Saturday, September 09, 2006

I'm not in this movie, I'm not in this song.

Montreal boasts an all-vegan Thai joint that, were it not for its stroke-inducing prices, would easily put Seattle's Araya to shame. Specializing in mock meats, they do an absolutely stellar job at replicating traditional, authentic Thai dishes that steer clear of being overly-fatty and greasy (a nice change of pace in terms of Asian food). Of course, what the food offers in the way of health is just as quickly cancelled out by what one's body suffers upon gandering at the bill. Jesus.

I met Helen a year ago at Renewing the Anarchist Tradition, where she gave a talk on growing older within movements, and considerations for building communities that both enable and support that project.
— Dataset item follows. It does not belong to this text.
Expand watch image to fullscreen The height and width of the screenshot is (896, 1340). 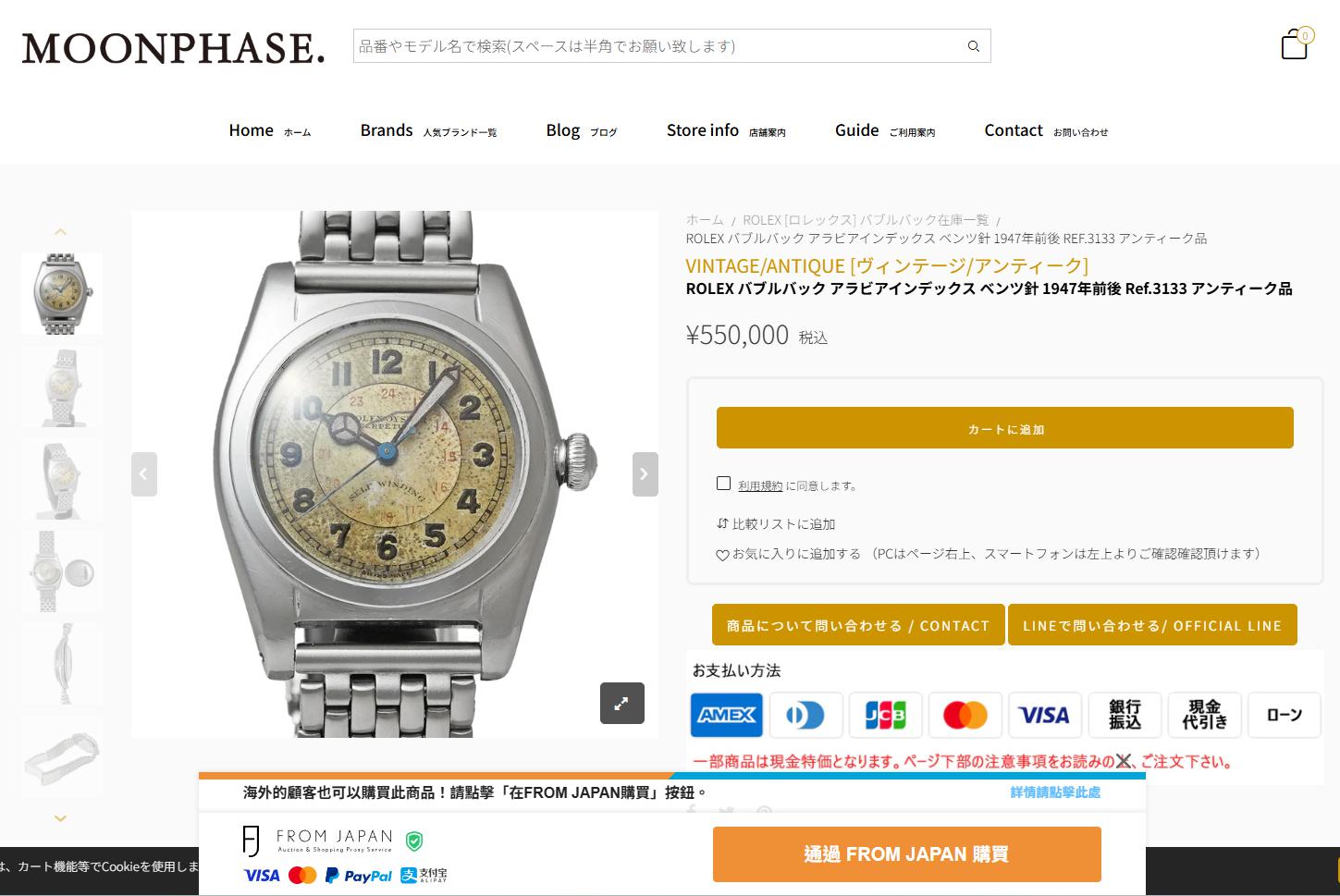(x=622, y=704)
It turned out to be one of the talks I most appreciated, and it spurred several hours of subsequent conversations with other attendees. Having cut my teeth with anarchism in the District, where youth is the discursive boundary that circumscribes what passes for self-idenitified anarchist politics, it was almost surreal hearing folks even have such conversations at an explicitly anarchist gathering, much less conversations that did not hinge on reaffirming one's loyalty to a specific set of aesthetics.
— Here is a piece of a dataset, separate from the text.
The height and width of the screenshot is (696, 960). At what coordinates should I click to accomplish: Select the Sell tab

When my body dragged me across that frontier (admittedly, with an albeit clumsy willingness on my part), I took up spiritual residence among those I'd worked with around Palestine; a rabble of vibrantly diverse constitution (especially in age), far less inclined to police each other's lifestyles or force each other's increasingly square bodies through the round hole of perpetual adolescence. Certainly, there was a liberatory quality to that. But there were also moments in which I felt the chasm between myself and my own reconstructive vision inching wider; to the point that when several local infoshop characters were facing potential legal troubles over something typically stupid and irrelevant, I openly contested any obligation to them, dismissing the contention that they were somehow "my people" as fully lacking in evidence or coherence.
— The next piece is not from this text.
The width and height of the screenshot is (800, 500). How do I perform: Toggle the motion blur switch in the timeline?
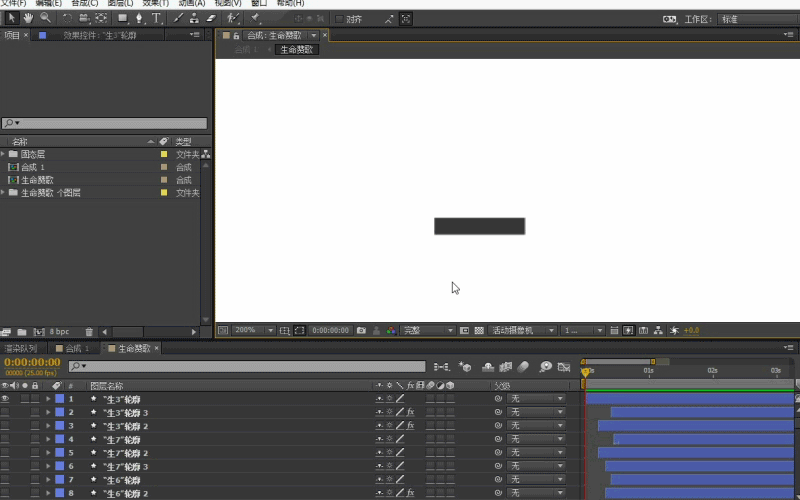pos(522,367)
Being in Montreal, it seemed simply given that I'd catch up with IAS folks where possible, and despite our mutual scheduling conflicts, Helen was insistent that we at least grab dinner Friday night. I'd holed up in a cafe on Mont-Royal most of the day, futilely attempting to export an IAS database query that seemed to have been corrupted in a few recent updates. But by 7:30pm, I'd given up and we were strolling down Saint-Denis toward ChuChai. On the way, it struck me that I didn't really know her well. Beyond her presentation a year ago, the only time I'd spent with her was in the IAS board meeting in Boston, where I don't even recall us talking outside of the meeting itself. My subconscious kinda peeked out, reminding me that her nursing student schedule wasn't likely to afford time beyond dinner, a block I could easily fill up with banter specific to our work.

Helen had other ideas. Between dinner and the first fifteen minutes of the following day, we must've walked nearly the entire eastern half of the city, not to mention climbing the mountain at the center (in the dark), and finding our way back down. I don't recall any particular gaps in our conversation. What's more, I felt challenged in much of it; in both reflections on adjusting to dramatic disjunctures in day to day life, and reflections on the reincription of colonialist discourses undergirding certain threads of "queer" solidarity in Iran. Oddly enough, a certain part of me felt like an impostor at times, though mostly in that "Hold on a sec, I need to pinch myself real quick" sort of way.

Ultimately, I caught myself (here and there) giving way to the idea that it is, in fact, possible for me to be this person I wake up to each day; that there's hope he might begin to make some sort of sense in the reasonably near future.